### [Questions to answer]
1. In the television review, why does the writer say there were moments when one might almost argue the children had been born privileged? Answer in one to three sentences.
2. Reproduce the television review between "Last Night's Television" and "been born privileged.", inclusive.

### [Text excerpt]
====
Last Night's Television - Born To Be Different: Turning Nine, Channel 4;
Mad Men, BBC4

Lives less ordinary

As far as I'm aware Baby P, the Haringey child who was effectively tortured to death, didn't have what we conventionally describe as birth defects. In a different sense, of course, he had one fatal one. He was born into a sick parody of parenthood that ultimately killed him, after enduring physical and mental torments. Watching
Born to Be Different: Turning Nine, Channel 4's account of what it is like to grow up disabled, it occurred that although all the children here carry burdens that run-of-the-mill children do not, they have at least been spared Baby P's birth defect. They have parents who are fiercely loving and protective, to such a degree that there were moments when you were almost tempted to argue they had been born privileged.
====
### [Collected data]
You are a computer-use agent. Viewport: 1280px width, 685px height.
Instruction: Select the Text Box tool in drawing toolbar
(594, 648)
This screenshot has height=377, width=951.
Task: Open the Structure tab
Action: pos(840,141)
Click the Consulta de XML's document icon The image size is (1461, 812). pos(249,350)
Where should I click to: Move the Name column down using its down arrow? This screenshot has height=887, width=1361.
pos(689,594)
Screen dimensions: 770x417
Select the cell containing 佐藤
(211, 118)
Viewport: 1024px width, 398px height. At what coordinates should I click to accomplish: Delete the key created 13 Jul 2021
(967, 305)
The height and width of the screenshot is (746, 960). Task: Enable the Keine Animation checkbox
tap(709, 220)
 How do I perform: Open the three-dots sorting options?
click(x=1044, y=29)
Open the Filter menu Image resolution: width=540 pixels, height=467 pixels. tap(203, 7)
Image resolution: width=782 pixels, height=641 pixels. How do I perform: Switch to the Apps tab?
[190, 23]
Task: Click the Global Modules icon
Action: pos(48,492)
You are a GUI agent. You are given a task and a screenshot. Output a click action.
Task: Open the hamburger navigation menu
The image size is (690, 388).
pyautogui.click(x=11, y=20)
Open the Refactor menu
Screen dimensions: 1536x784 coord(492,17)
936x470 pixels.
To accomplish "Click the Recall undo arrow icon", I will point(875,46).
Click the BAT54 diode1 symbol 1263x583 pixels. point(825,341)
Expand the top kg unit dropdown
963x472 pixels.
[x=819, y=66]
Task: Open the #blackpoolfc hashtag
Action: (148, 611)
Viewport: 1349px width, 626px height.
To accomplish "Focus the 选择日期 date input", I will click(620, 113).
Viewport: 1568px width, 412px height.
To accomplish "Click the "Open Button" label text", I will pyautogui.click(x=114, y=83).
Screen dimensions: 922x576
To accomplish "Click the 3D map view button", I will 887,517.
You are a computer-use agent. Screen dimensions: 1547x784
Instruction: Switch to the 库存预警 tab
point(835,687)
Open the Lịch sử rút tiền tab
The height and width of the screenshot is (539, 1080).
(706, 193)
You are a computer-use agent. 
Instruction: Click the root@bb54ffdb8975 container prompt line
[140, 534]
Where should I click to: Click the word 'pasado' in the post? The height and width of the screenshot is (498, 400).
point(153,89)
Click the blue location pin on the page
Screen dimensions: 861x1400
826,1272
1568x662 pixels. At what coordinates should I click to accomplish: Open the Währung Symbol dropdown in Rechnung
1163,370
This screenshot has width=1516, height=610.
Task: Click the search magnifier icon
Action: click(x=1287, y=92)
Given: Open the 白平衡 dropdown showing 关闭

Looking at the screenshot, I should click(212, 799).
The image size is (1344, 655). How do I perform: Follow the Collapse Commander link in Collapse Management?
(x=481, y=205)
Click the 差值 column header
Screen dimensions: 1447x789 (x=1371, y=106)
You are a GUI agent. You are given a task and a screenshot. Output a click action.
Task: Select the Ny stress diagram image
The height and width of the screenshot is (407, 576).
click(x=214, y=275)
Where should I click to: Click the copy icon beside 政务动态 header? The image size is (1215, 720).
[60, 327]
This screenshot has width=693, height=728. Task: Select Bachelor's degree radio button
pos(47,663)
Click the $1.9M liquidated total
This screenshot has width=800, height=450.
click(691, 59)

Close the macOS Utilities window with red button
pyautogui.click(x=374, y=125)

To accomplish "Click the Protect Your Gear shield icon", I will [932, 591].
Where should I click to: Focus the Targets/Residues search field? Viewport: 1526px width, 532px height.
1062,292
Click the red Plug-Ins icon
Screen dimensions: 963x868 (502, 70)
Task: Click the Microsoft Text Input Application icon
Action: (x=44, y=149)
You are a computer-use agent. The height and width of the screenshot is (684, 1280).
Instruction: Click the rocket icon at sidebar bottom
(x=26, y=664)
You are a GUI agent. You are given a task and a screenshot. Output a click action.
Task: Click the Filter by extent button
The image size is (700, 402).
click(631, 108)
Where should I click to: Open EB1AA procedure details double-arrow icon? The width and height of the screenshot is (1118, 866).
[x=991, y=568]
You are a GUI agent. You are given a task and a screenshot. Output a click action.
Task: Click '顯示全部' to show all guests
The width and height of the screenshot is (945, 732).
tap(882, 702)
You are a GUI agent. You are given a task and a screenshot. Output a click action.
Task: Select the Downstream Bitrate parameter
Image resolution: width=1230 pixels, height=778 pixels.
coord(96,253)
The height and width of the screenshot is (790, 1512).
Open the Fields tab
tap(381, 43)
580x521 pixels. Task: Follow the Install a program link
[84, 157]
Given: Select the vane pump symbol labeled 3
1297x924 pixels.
====
### [Responses]
1. Their parents are fiercely loving and protective. That spares them what the writer calls Baby P's fatal birth defect: being born into a sick parody of parenthood.

2.
Last Night's Television - Born To Be Different: Turning Nine, Channel 4;
Mad Men, BBC4

Lives less ordinary

As far as I'm aware Baby P, the Haringey child who was effectively tortured to death, didn't have what we conventionally describe as birth defects. In a different sense, of course, he had one fatal one. He was born into a sick parody of parenthood that ultimately killed him, after enduring physical and mental torments. Watching
Born to Be Different: Turning Nine, Channel 4's account of what it is like to grow up disabled, it occurred that although all the children here carry burdens that run-of-the-mill children do not, they have at least been spared Baby P's birth defect. They have parents who are fiercely loving and protective, to such a degree that there were moments when you were almost tempted to argue they had been born privileged.